** What needs to be done **
This exercise requires an exact output of the listing, images omitted.

** Data for analysis **
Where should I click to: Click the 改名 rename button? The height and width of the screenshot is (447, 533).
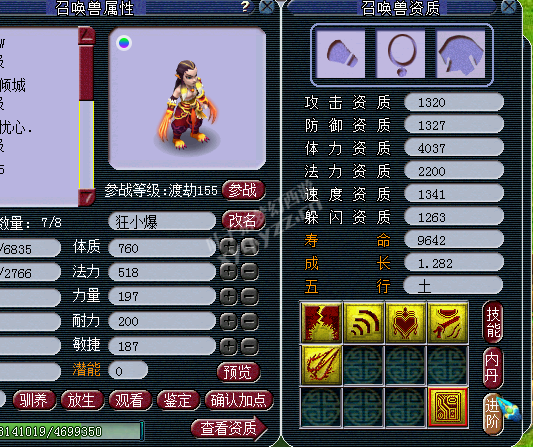pos(243,221)
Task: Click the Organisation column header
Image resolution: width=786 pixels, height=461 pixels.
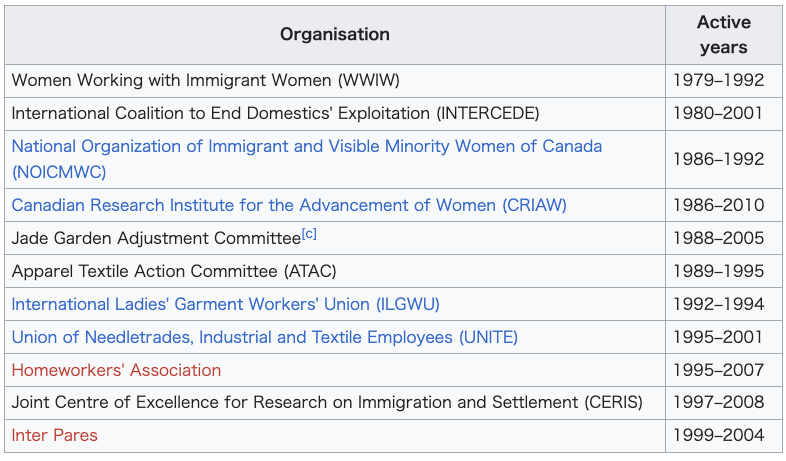Action: click(x=335, y=35)
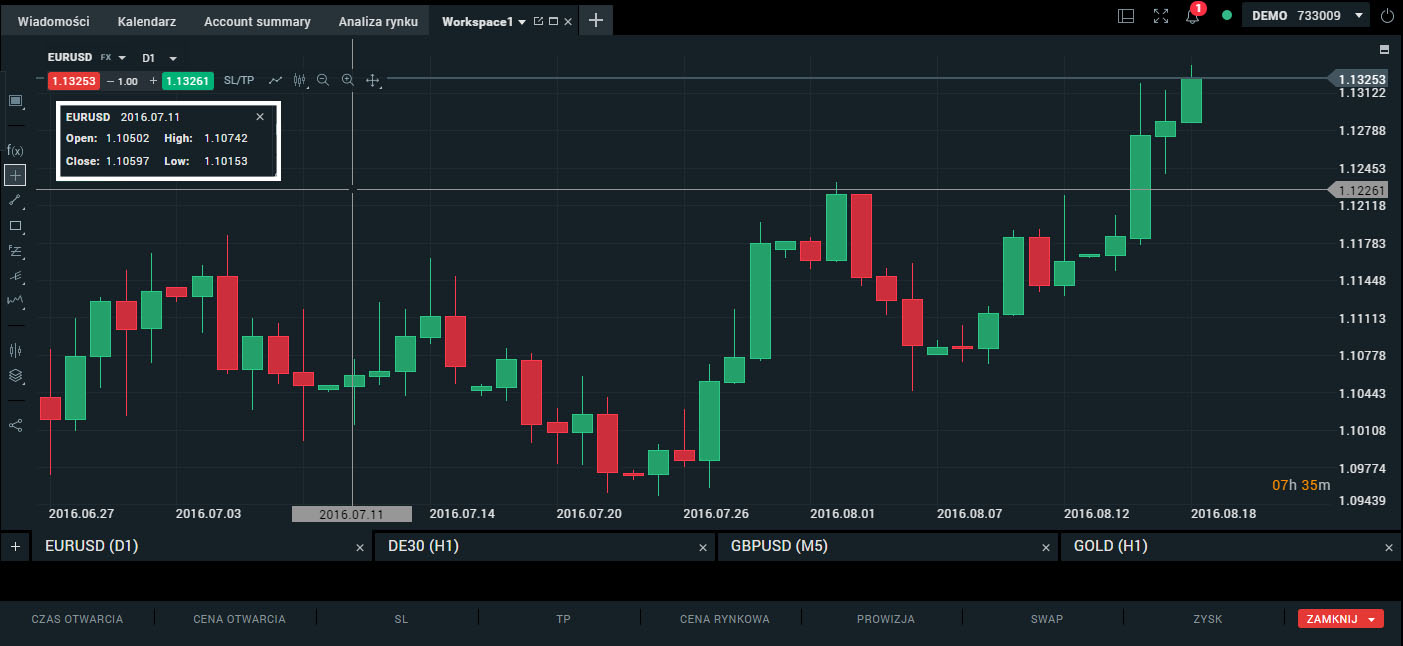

** Solution to this problem **
Where should I click to: Click the 改名 rename button? The height and width of the screenshot is (447, 533).
pos(243,221)
Task: Click the Organisation column header
Image resolution: width=786 pixels, height=461 pixels.
Action: click(x=335, y=35)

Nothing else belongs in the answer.